The Great Fire of London was a catastrophic blaze which swept through the old, largely wooden, city in 1666. It started in Pudding Lane, close to where the Monument to the Great Fire of London now stands, in a baker's shop owned by Robert Farriner.


It began on 2nd September and quickly spread across the city, destroying around 87 churches, plus St Paul's Cathedral and a staggering 13,200 houses. Despite this, only six deaths were recorded, although it is thought the total was significantly higher, with many paupers perishing unnoticed in the flames.


The spread of the fire was aided by strong winds and dry timber houses, so it raged quickly from the Tower of London in the East to Temple Bar (by the Royal Courts of Justice) in the West. 373 acres of London blazed and the fire was only stopped, after several days, by a change in wind direction and the creation of a fire break by blowing up houses around Pye Lane, where the Golden Boy of Gluttony now stands.

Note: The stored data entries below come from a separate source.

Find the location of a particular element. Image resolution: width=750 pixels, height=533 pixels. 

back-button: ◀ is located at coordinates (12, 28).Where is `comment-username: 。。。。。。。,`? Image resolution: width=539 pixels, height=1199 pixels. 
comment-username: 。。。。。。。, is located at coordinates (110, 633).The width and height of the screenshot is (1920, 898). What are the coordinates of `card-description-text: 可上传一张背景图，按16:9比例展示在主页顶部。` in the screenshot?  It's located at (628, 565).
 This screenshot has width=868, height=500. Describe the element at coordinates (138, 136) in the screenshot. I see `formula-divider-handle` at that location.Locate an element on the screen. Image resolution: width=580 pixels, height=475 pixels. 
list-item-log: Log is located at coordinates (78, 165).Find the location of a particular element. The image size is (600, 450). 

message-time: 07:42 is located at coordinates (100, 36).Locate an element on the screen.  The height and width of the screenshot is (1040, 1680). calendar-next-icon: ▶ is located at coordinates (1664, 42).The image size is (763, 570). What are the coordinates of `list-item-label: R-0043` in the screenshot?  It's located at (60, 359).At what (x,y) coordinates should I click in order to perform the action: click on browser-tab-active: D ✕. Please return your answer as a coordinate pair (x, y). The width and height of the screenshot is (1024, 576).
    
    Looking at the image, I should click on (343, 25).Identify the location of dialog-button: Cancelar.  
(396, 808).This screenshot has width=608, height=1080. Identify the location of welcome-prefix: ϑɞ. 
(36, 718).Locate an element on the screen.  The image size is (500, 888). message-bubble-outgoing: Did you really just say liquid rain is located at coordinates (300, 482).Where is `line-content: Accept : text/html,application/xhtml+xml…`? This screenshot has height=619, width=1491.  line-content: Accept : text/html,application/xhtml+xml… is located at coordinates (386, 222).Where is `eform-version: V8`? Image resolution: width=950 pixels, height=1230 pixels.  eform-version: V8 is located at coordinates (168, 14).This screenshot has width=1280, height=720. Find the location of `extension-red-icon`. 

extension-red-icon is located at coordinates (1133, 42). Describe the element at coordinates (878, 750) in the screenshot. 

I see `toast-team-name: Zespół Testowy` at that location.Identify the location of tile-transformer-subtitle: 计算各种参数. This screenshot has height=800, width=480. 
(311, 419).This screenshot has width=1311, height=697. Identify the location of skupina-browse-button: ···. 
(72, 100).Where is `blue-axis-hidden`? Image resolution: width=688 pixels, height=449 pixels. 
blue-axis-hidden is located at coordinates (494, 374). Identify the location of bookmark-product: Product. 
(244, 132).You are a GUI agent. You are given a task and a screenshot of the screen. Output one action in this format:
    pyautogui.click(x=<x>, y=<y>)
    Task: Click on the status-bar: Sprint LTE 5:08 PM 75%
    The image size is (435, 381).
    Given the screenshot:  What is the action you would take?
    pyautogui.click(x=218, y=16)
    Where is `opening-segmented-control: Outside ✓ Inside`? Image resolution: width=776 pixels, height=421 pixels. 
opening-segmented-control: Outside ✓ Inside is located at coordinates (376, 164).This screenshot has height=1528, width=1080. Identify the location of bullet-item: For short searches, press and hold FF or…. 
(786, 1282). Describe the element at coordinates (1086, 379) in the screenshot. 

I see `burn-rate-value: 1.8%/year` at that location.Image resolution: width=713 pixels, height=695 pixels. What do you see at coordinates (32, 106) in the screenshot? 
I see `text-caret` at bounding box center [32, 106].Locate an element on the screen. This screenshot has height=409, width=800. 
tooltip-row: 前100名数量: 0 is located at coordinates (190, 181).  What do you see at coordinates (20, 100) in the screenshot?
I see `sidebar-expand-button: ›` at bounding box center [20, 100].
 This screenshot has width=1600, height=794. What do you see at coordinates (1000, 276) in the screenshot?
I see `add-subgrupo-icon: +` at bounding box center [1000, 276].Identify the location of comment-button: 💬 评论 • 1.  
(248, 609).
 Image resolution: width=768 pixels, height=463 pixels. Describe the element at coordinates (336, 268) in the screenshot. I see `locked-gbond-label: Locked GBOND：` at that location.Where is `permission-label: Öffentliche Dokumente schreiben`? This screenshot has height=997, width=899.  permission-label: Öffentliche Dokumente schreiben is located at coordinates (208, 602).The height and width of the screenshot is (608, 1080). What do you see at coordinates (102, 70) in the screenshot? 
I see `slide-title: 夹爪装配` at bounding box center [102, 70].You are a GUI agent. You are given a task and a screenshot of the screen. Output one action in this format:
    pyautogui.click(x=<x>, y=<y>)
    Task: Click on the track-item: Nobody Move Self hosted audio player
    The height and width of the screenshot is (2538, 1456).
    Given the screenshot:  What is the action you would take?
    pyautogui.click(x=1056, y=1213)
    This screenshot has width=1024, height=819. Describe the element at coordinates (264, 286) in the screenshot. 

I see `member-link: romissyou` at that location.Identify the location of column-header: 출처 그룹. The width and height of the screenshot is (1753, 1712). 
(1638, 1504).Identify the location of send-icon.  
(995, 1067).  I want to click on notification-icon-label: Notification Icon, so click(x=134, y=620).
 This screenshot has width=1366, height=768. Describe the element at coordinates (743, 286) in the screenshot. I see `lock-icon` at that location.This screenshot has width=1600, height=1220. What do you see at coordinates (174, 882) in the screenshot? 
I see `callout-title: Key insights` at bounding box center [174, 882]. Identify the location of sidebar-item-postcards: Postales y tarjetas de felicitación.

In a strange footnote, a mad Frenchman called Robert Hubert, later confessed to torching the bakery, and starting the Great Fire. Despite the fact that Hubert was out of the country at the time and severely crippled, he insisted he was a French spy and had fire bombed the bakery through the window, before sabotaging the water supply. Farrier's bakery had no windows. Eventually the authorities, desperate to appease London's citizens who wanted someone to blame, hanged him at Tyburn, despite knowing his ‘confession' was false.